* PROBLEM 1:
In the passage about God and a "screwed up" world, list every phrase or sentence that appears inside quotation marks, including any in its heading.

[Begin PASSAGE]

God and the mystery of a “screwed up” world

If you don’t accept the existence of some absolute standard of goodness underlying all that is, you can’t complain that things aren’t “good.” They just are.

(Image: Francisco Moreno | Unsplash.com)

“How can you believe in God when the world is so screwed up?” the student wrote.

This is a common question. One way of responding is to say: “How can you not believe in God when the world is so screwed up?” Obviously each question depends on a different set of hidden premises. Lurking behind the first question is the presumption that God is responsible somehow for the problems in the world. Behind the second is the presumption that God is not the source of the problems in the world and He might be the only one who can save us from them.

There is, in other words, in each case, more that needs to be said.

[End PASSAGE]
[Begin DATASET]

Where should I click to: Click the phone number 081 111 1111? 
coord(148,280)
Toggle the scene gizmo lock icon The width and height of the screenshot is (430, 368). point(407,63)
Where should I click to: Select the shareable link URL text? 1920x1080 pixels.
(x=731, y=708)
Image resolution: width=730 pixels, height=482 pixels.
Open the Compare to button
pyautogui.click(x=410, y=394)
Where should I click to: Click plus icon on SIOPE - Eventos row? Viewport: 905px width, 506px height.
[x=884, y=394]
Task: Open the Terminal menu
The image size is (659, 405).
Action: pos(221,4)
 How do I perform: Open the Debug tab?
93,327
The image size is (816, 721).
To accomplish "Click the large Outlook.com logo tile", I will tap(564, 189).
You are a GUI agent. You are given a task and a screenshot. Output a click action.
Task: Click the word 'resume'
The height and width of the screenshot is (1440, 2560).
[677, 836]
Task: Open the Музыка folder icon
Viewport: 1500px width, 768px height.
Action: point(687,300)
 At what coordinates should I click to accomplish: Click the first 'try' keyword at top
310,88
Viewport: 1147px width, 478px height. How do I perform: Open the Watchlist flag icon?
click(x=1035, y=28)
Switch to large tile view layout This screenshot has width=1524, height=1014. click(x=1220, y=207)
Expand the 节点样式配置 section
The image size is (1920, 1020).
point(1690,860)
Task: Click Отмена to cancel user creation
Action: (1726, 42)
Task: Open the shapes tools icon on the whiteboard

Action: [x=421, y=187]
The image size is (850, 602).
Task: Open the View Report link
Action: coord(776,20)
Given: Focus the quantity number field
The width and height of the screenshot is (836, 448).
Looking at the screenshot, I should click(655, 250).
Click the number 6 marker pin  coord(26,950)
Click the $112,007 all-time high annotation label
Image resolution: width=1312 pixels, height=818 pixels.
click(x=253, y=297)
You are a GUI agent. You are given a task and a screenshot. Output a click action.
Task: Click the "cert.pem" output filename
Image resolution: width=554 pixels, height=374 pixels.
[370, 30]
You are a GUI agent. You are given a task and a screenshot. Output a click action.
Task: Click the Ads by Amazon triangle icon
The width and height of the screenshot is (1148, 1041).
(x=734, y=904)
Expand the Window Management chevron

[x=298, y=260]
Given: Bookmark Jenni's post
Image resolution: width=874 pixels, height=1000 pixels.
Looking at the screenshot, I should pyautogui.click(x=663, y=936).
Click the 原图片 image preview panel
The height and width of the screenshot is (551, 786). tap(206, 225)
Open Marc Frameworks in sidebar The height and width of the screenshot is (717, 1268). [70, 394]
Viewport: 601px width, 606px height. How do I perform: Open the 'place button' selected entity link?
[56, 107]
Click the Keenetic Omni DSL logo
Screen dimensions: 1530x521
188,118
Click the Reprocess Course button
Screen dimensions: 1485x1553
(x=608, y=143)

[End DATASET]

* PROBLEM 2:
Copy out the rows from the line with "Click the 原图片 image preview panel" through the end of the rows, keeping every character intact.

* WRITTEN ANSWER 1:
- screwed up
- good.
- How can you believe in God when the world is so screwed up?
- How can you not believe in God when the world is so screwed up?

* WRITTEN ANSWER 2:
Click the 原图片 image preview panel
The height and width of the screenshot is (551, 786). tap(206, 225)
Open Marc Frameworks in sidebar The height and width of the screenshot is (717, 1268). [70, 394]
Viewport: 601px width, 606px height. How do I perform: Open the 'place button' selected entity link?
[56, 107]
Click the Keenetic Omni DSL logo
Screen dimensions: 1530x521
188,118
Click the Reprocess Course button
Screen dimensions: 1485x1553
(x=608, y=143)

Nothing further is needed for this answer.